Riviera de São Lourenço

A Riviera de São Lourenço não pára de crescer

Há 22 prédios em obras e as incorporadoras garantem que o balneário chique de Bertioga está preparado para expandir ainda mais

Por: Camila Antunes - Atualizado em

Da varanda do Edifício Splendor, inaugurado há pouco mais de um ano no módulo 8 da Riviera de São Lourenço, balneário chique de Bertioga, é possível avistar quatro canteiros de obras – além da praia de águas mansas e areia batida, onde há um intenso vaivém de banhistas, bicicletas e carrinhos de sorvete. Em plenas férias de verão, mais de 1 000 pedreiros trabalham a todo o vapor. Têm prazo apertado para erguer estes que estão entre os 22 prédios em negociação no Sistema Integrado de Vendas (SIV), um enorme estande que reúne corretores de oito imobiliárias, localizado na rotatória principal do condomínio. "Em geral, 70% dos negócios são fechados na planta", afirma Éder Bueno, gerente do SIV. "O principal argumento de vendas é que a cidade possui sistema próprio de saneamento, ampliado no ano passado."

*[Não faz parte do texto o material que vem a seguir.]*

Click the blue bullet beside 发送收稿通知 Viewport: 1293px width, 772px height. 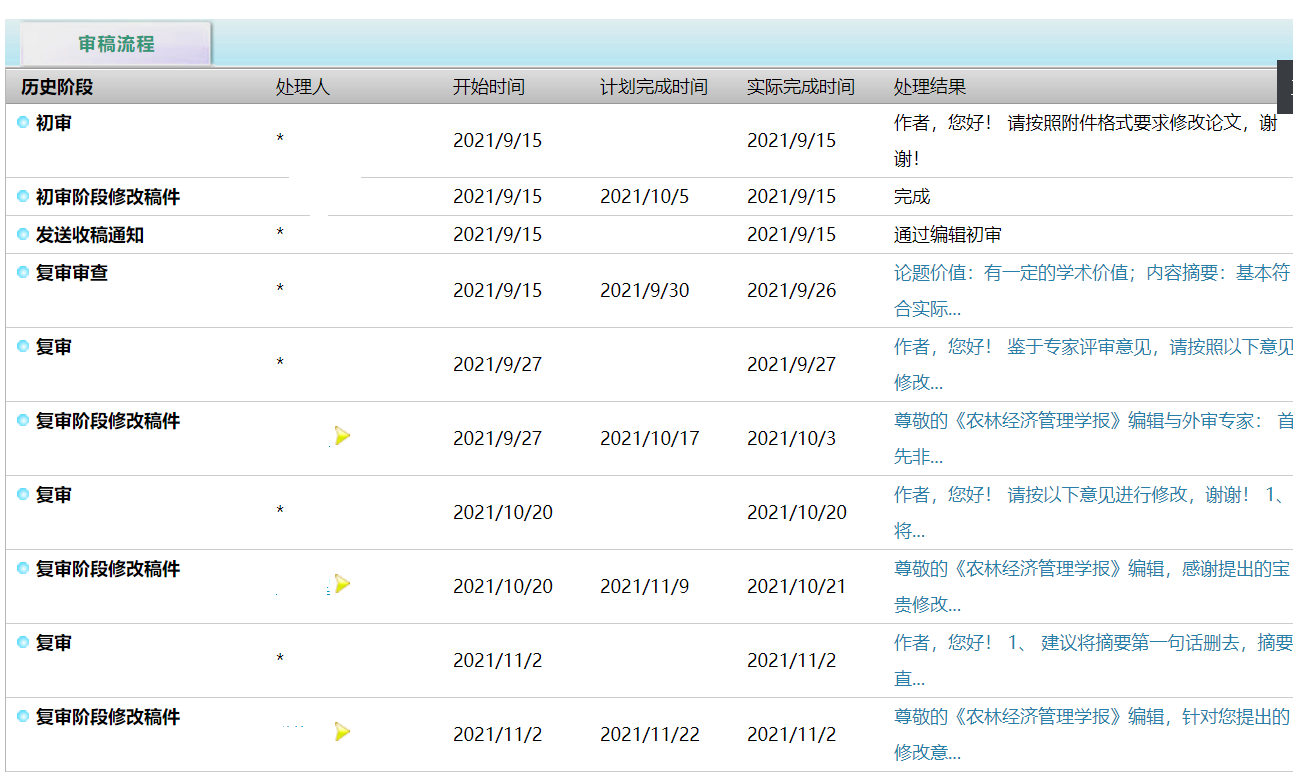tap(23, 234)
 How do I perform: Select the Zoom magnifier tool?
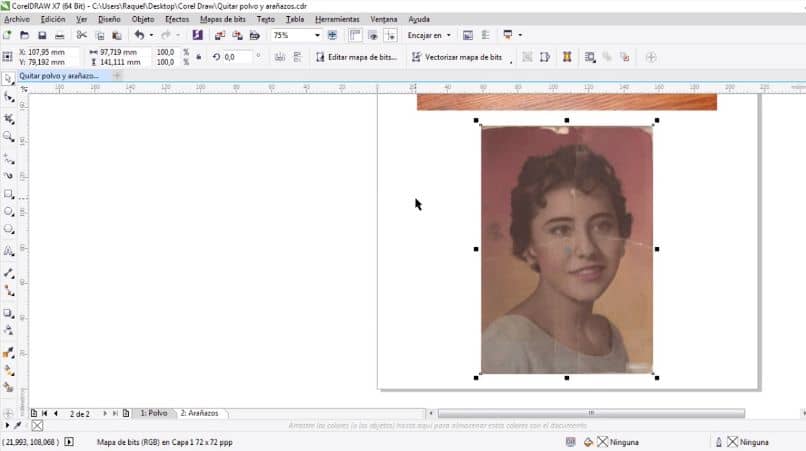point(9,136)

É difícil faltar água na Riviera. A bandeira vermelha do mar impróprio também raramente se agita por lá (ao contrário das demais praias de Bertioga, em que o esgoto corre para o mar). Outros detalhes que garantem o sucesso dos novos empreendimentos: há coleta seletiva de lixo, jardins bem-cuidados e uma milícia de 220 homens entre seguranças e salva-vidas, mantida pela Associação dos Amigos da Riviera. É quase o dobro, por exemplo, do efetivo de policiais militares escalados pela Secretaria de Segurança Pública para cobrir o litoral de 100 quilômetros de São Sebastião na operação de verão, entre 26 de dezembro e 10 de fevereiro. Dentro dos prédios, as mordomias são variadas. Vão desde serviço de praia, garçons na piscina, academia e spa até equipamentos de uso coletivo que, em tese, ampliam a área útil dos apartamentos, como cozinha gourmet, sala de cinema, brinquedoteca, lan house e lavanderia. "A ampliação na infra-estrutura se dá no mesmo ritmo que a especulação imobiliária", diz Luiz Augusto Pereira de Almeida, advogado da Sobloco, incorporadora que administra o condomínio.

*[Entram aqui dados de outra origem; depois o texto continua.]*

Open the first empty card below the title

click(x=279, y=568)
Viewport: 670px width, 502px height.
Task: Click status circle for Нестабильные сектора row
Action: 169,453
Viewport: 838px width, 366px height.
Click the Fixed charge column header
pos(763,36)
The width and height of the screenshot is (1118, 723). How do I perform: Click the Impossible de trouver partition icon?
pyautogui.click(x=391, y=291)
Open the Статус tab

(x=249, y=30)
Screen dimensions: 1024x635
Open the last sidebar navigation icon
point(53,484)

Muitos moradores começam a sentir a diferença da Riviera de hoje em relação a seus primórdios, na década de 80. No verão, a praia fica coberta de guarda-sóis e as vagas no estacionamento do shopping local são disputadíssimas. Os vizinhos, que formavam uma grande turma, não se conhecem mais. Existem 160 prédios, 1 700 casas e trinta condomínios horizontais na Riviera de São Lourenço. Parece um mar de construções, mas 35% da área de 9 milhões de metros quadrados ainda se encontra livre (apenas estão se esgotando os terrenos à beira-mar). Na última década, foram para lá em média 250 novas famílias por ano. Em 2007, o ritmo se acelerou para 350. "A maior parte dos compradores financia o imóvel em 150 vezes", conta a corretora Simone Alvares, da Ramon Alvares & Associados.

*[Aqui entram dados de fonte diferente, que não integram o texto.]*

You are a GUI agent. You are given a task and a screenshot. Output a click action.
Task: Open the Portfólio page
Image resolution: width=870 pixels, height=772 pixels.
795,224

Alavancados pelo sucesso do loteamento na Riviera, três grandes empreendimentos foram lançados em seus arredores. Um deles é o Península de São Lourenço, conjunto de apartamentos da Camargo Corrêa que fica na mesma praia da Riviera e foi vendido em apenas uma semana. Outro é o Guaratuba Residence Resort, incorporado pela EZtec e comercializado pela Abyara na praia vizinha, Guaratuba, mais rústica e repleta de mata intocada. A terceira incorporação que chama a atenção de quem viaja pela Rio-Santos, logo depois do trevo de Bertioga, é a do condomínio fechado Bougainville. Lá, o sonho da casa de praia não vem pronto. Estão à venda terrenos de 390 a 600 metros quadrados a partir de 117 000 reais. São tantas as ofertas ali que você corre o risco de sair com uma escritura na mão da próxima vez que parar para comer o famoso pastel de Bertioga.